Der europäische Gerichtshof für Menschenrechte in Straßburg stufte das Verfahren im vergangenen Dezember als unfair ein. Unter anderem verwies das Gericht darauf, dass der damalige konservative Innenminister Michael Howard die Mindeststrafe von zehn auf 15 Jahre heraufgesetzt hatte. Eine solche Einmischung widerspricht nach Ansicht des Gerichts den Grundsätzen des Rechtsstaats.
Am Donnerstag verringerte der High Court die Mindeststrafe auf acht Jahre. Innenminister Jack Straw betonte, dies bedeute aber nicht, dass die beiden Jungen nach Ablauf dieser Frist im Februar 2001 automatisch freikämen. Das hänge ganz davon ab, ob sie nach Einschätzung von Psychiatern und Richtern noch eine Gefahr für die Öffentlichkeit darstellten. Die Mutter von James Bulger sagte, die Gerichtsentscheidung habe sie "angeekelt und schockiert".

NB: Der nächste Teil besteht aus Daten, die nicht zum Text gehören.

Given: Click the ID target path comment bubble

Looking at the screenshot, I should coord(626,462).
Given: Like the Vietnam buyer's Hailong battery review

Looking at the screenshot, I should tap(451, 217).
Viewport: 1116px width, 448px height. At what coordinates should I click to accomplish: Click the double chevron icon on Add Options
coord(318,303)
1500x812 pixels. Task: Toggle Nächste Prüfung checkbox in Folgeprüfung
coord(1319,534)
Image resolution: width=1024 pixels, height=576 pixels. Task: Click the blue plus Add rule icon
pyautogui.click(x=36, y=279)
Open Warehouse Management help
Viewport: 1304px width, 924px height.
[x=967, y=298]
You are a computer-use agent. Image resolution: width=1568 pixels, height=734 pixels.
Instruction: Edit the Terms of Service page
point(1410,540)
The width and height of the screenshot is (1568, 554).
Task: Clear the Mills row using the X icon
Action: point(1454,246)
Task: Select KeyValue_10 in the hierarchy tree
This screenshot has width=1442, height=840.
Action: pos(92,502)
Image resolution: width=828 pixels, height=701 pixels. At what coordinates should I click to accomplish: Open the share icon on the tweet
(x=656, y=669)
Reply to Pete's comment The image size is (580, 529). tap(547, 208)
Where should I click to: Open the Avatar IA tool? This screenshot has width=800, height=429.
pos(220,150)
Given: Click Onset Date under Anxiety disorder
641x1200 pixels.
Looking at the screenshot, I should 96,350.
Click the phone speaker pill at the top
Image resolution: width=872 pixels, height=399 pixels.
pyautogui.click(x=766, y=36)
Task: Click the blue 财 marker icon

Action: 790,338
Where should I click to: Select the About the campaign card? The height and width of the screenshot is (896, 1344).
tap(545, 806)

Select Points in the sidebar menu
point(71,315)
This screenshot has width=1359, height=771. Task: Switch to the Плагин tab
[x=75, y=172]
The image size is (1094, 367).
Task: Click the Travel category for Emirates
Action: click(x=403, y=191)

Die beiden Täter waren zehn Jahre alt, als sie James Bulger im Februar 1993 in einem Einkaufszentrum entführten. Sie schlugen ihn mit Eisenstangen und warfen ihn auf ein Bahngleis, wo er von mehreren Zügen überfahren wurde. Entgegen den Bestimmungen wurde ihnen anschließend nicht vor einem Jugend-, sondern vor einem Erwachsenengericht der Prozess gemacht. Die britische Regierung hat inzwischen Gesetzesänderungen angekündigt, um solche Verfahren künftig zu verhindern.